Flowers for Algernon tells the story of a young man of very low intelligence whose IQ is raised to genius level through a miracle of modern medicine. And that's all I'll say, not wanting to spoil any of the rest of it.
Apparently, the parts of the book where Charlie struggles to understand himself as a sexual person are troubling. In January 1970, for instance, two school boards in Canada banned Flowers for Algernon from their ninth-grade curricula and the school library, after a parent complained that it was "filthy and immoral". From Wikipedia: "The president of the BC Teachers' Federation criticized the action. Flowers for Algernon was part of the BC Department of Education list of approved books for grade nine and was recommended by the BC Secondary Association of Teachers of English.
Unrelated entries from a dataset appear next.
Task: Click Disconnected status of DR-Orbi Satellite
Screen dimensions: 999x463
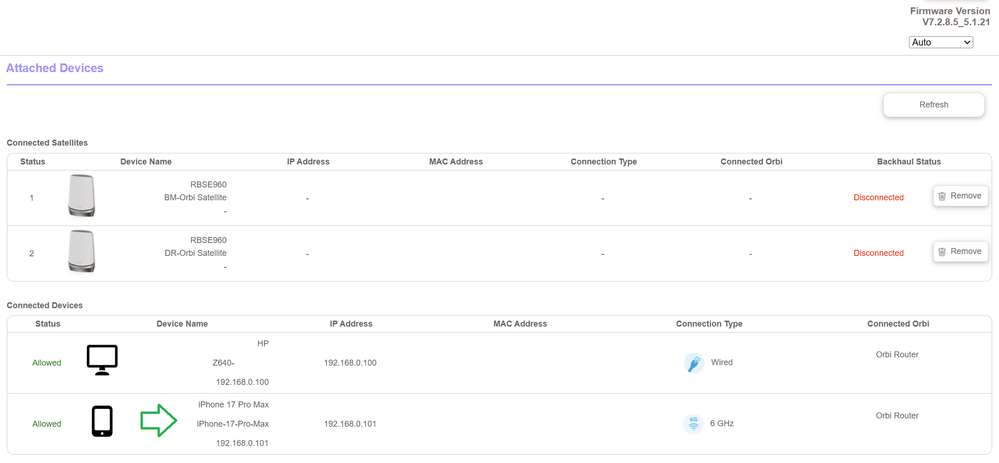Action: point(878,253)
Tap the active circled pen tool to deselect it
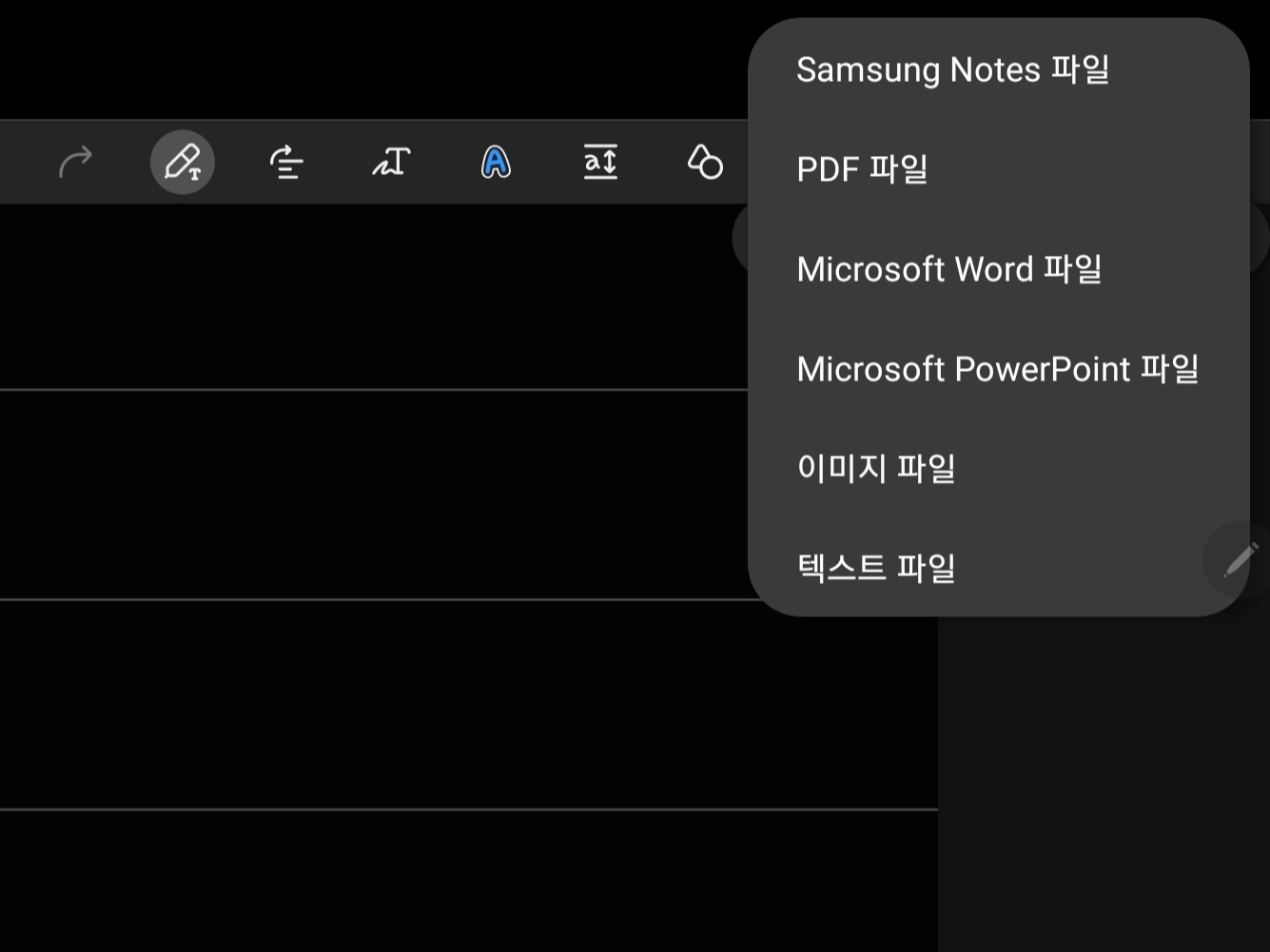 [x=183, y=162]

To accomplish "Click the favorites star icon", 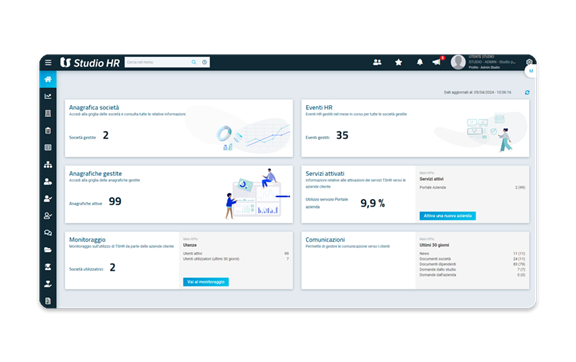I will coord(398,62).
A month later, the board reconsidered and returned the book to the library; they did not, however, lift its ban from the curriculum."
I was in eighth grade when I read it the first time. I don't remember the "filthy and immoral" bits.*
I remember how much I cried.
I remember how my arrogant attitude that intelligence was the standard by which to judge people received a powerful and much needed kick in the tail.
I remember crying more.
Why anyone would want to keep their kids from reading this lesson in compassion is beyond me. They probably hadn't read it.
* Ant this is not because I was hardened and jaded--my mind was still very much that of a pure and innocent child. I think. It was, after all, not until ninth grade that I read Clan of the Cave Bear et al., by Jean M. Auel (frequently challenged) and Forever, by Judy Blume (which of course is so challenged as to not be worth mentioning).